Price: Sacco says that being on the Internet too much can be stressful, hurt relationships and lead to addiction. He says that getting away from it for a while is not only relaxing; it can greatly improve your quality of life…
Sacco: I think if you gradually took yourself away from it and did it in moderation, you’d feel so much better. You’re not dependent upon it and you’re seeing that there’s a great life out there. And I put this out there for anybody who’s listening, how many of you have actually savored the beauty of this autumn, the colorful leaves, the beautiful El Nino weather that we’ve had? Or have you been glued to your computer screen and go “oh my god! It’s snow on the ground. When did that all come to be?” And I think that’s part of the problem: people are just forgetting to live their everyday lives and enjoy it. And I think there’s a big difference between existing and enduring your life versus getting out there and enjoying life.

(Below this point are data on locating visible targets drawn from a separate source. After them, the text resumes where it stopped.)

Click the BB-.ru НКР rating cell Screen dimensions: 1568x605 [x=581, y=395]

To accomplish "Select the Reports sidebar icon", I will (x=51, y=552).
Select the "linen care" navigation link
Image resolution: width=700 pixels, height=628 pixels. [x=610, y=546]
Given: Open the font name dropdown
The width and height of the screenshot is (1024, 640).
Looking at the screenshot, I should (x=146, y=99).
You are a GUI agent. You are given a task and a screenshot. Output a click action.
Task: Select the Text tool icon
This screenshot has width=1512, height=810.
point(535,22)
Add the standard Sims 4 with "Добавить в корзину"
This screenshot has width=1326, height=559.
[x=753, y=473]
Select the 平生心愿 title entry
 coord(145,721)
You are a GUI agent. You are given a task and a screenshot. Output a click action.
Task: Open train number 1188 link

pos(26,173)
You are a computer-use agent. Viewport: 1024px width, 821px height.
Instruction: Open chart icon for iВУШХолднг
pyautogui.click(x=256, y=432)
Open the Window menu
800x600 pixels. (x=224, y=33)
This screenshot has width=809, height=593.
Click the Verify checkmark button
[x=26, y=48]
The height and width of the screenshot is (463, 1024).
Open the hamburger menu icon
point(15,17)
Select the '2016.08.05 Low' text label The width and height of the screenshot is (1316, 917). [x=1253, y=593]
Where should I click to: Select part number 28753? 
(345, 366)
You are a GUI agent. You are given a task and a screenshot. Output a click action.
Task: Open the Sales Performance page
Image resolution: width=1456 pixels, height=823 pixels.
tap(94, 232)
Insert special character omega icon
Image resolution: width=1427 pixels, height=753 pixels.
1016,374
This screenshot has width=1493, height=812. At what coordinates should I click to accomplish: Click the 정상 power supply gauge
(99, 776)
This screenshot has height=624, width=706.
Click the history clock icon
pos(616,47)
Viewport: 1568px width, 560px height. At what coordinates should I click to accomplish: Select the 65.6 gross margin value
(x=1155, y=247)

Price: Neither of our guests is saying that technology, the Internet and thinking about the future are bad, it’s just that they need to be part of our lives, rather than the point of our lives. You can find out how we got so obsessed with thinking about the future and find more ways to work harder to make things good in the present in Hal Niedzviecki’s book, Trees on Mars, available in stores and online. He invites listeners to his website at TreesonMars.net. You can learn more about Peter Andrew Sacco and his book, “The Internet Apocalypse” on his site at PeterSacco.com. For more information about all of our guests, log onto our site at Viewpointsonline.net. You can find archives of past programs there and on iTunes and Stitcher. I’m Gary Price.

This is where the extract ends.